OC welcomes Nicholas Sparks for McBride Lecture

Nicholas Sparks
Nicholas Sparks

OKLAHOMA CITY, Okla. – Best-selling author Nicholas Sparks will be the featured speaker at the McBride Lecture for Faith and Literature at Oklahoma Christian University (OC) Nov. 21.

Sparks will speak in Hardeman Auditorium, then sign his new book, “The Longest Ride.” The lecture is free and open to the public. Entry to the book signing is $50, which includes the cost of the book. Pre-registration for the book signing is available at oc.edu/sparks.

“It is impossible to read ‘Three Weeks with My Brother’ or ‘The Best of Me’ without seeing Christian faith as a key theme in the narratives Sparks makes so famous,” Vice President for Academic Affairs Scott LaMascus said. “How can Nicholas Sparks’ life and stories inspire students to find their own transformations and callings who will influence U.S. culture? That is the kind of question OC students can take into this year’s McBride Lecture.”

Past McBride speakers include winners of the Pulitzer Prize, the National Book Award and the Bellwether Prize for social justice, as well as those who serve on the juries of major prizes, including the Nobel Prize.

Many OC students are looking forward to this year’s visit from Sparks, an author whose 18 books have all been New York Times bestsellers.

OC senior Jessica Williams took on the role of Undergraduate Fellow for the McBride Center for Public Humanities, helping organize the event and lead several initiatives, including discussion groups for students.

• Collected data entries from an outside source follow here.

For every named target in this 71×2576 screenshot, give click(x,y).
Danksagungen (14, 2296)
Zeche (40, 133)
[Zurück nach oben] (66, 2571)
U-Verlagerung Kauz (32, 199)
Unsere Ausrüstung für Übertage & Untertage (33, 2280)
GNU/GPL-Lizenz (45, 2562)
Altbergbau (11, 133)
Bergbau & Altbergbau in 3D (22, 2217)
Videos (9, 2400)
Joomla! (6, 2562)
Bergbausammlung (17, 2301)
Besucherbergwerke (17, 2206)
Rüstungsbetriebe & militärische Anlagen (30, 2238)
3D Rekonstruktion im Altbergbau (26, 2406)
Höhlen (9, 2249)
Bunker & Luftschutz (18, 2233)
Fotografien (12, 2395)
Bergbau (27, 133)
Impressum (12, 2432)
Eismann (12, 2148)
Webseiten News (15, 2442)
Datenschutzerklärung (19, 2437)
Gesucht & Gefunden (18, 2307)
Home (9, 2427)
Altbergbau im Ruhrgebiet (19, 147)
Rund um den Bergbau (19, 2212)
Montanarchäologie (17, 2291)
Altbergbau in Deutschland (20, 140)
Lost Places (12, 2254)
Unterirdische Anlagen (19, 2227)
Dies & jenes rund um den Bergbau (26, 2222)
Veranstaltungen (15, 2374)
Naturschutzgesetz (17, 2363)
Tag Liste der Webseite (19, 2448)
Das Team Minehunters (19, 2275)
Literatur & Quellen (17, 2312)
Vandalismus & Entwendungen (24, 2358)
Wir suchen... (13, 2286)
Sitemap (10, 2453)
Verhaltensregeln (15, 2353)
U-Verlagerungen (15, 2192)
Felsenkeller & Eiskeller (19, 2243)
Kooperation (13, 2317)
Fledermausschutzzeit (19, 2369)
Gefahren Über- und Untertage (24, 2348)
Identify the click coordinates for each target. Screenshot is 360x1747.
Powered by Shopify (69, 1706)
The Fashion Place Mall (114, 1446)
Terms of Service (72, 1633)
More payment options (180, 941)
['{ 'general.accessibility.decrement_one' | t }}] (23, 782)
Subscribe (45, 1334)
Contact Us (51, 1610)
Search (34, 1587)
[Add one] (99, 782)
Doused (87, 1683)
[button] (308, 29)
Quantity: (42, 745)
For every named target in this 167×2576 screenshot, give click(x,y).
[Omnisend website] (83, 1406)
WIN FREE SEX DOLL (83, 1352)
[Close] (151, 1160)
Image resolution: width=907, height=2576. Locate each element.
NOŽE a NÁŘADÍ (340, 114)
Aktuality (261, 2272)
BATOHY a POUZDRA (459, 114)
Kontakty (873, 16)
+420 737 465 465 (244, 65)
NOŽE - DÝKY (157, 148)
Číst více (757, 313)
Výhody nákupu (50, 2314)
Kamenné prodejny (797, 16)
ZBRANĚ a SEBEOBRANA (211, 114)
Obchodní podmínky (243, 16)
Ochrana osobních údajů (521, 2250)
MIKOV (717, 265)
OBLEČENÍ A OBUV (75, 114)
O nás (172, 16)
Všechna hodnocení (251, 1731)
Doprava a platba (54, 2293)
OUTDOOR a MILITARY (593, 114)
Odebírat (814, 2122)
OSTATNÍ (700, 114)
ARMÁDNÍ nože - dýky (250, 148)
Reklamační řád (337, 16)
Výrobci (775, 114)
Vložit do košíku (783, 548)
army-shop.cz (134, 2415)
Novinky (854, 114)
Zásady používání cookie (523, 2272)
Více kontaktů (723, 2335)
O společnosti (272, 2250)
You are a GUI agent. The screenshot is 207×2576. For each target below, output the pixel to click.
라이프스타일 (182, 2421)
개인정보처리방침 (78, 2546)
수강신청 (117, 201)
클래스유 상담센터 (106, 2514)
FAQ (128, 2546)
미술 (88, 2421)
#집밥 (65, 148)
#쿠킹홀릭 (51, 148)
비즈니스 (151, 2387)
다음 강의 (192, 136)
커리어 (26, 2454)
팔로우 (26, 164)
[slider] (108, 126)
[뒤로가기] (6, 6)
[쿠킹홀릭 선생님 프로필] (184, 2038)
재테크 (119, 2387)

“The impetus for bringing in a new speaker each fall is to challenge students in terms of what they believe about their own faith, and how this informs their views of the world around them,” Williams said. “Incorporating the humanities into this focus on faith calls for a wide variety of artists, thinkers and writers who identify as Christian to offer their own perspectives on how their faith informs their respective works.

The mission of the McBride Center is to engage and inspire students, faculty and the community in outstanding programs that explore the interrelatedness of Christian faith and literature.

Other event sponsors include the National Endowment for the Humanities, Best of Books at Kickingbird Square, the Kirkpatrick Foundation, the Gladys Krieble Delmas Foundation, the Inasmuch Foundation, the Oklahoma City Community Foundation, and the Conference on Christianity and Literature.

“It’s incredibly important for students to consider the impact of popular fiction on academia, on their religious life and on a more socially-based level of thought,” Williams said. “I believe we’ve been presented with an opportunity to incorporate all of those issues into a productive discourse.”

The McBride Center for Public Humanities and the McBride Lecture for Faith and Literature are named for Bailey and Joyce McBride. Bailey McBride, a member of the Oklahoma Higher Education Hall of Fame, spent almost 50 years at Oklahoma Christian as a student, administrator and faculty member before retiring this year.

Oklahoma Christian, ranked as one of the best universities in the western region of the United States by U.S. News and World Report and The Princeton Review, offers undergraduate programs in more than 60 fields of study, an undergraduate Honors Program, and graduate programs in accountancy, business administration, engineering, Christian ministry, divinity, and theological studies.